[Given task]
Retype every line of the records below word for word, leaving out the pictures.

[Provided records]
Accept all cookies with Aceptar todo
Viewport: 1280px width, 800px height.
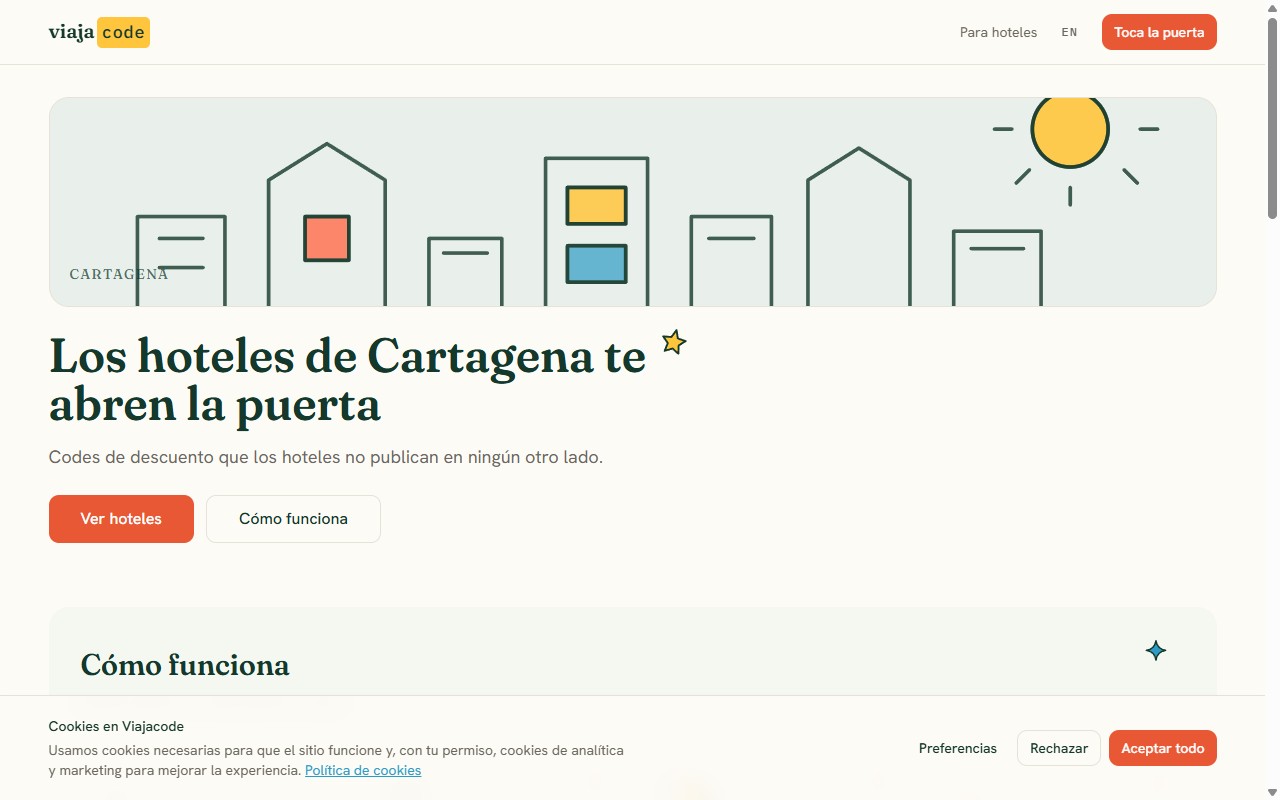[x=1163, y=748]
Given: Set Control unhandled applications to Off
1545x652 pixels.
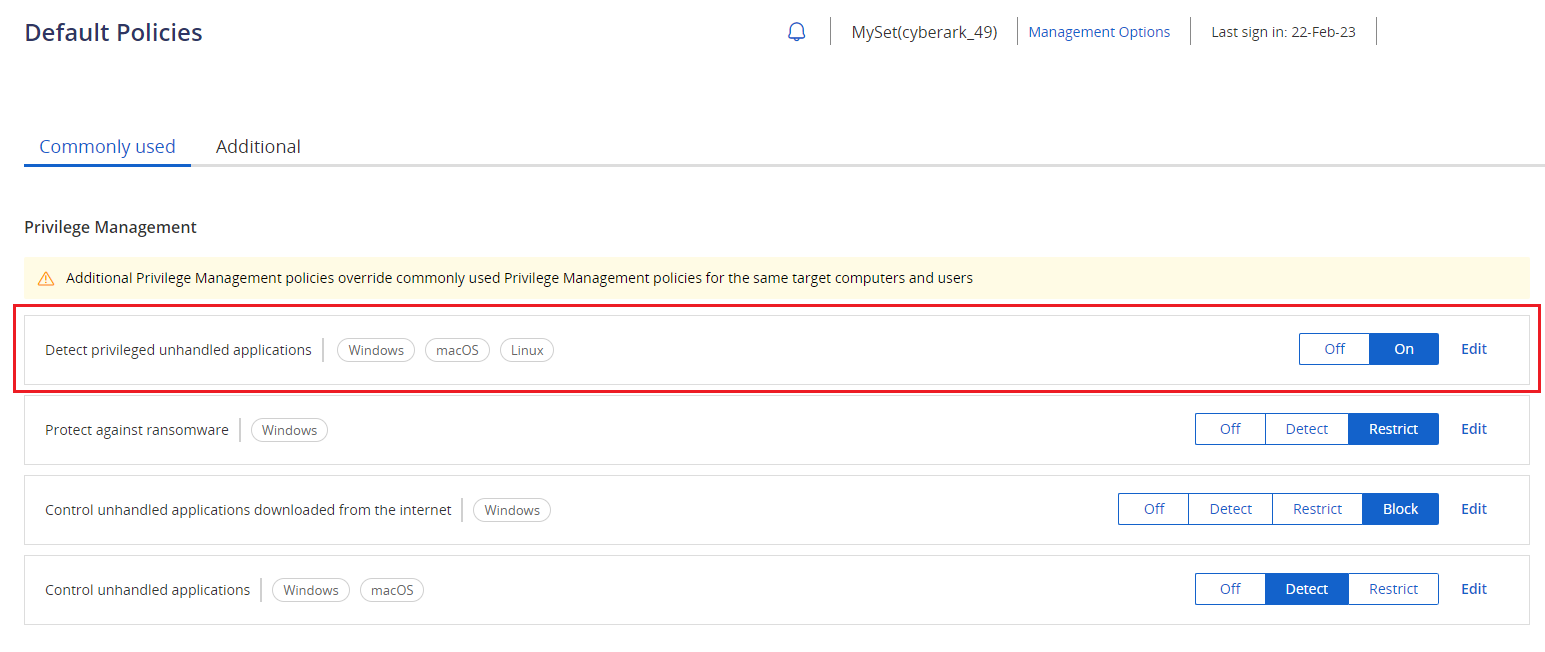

[Reply to the exercise]
Accept all cookies with Aceptar todo
Viewport: 1280px width, 800px height.
[x=1163, y=748]
Given: Set Control unhandled applications to Off
1545x652 pixels.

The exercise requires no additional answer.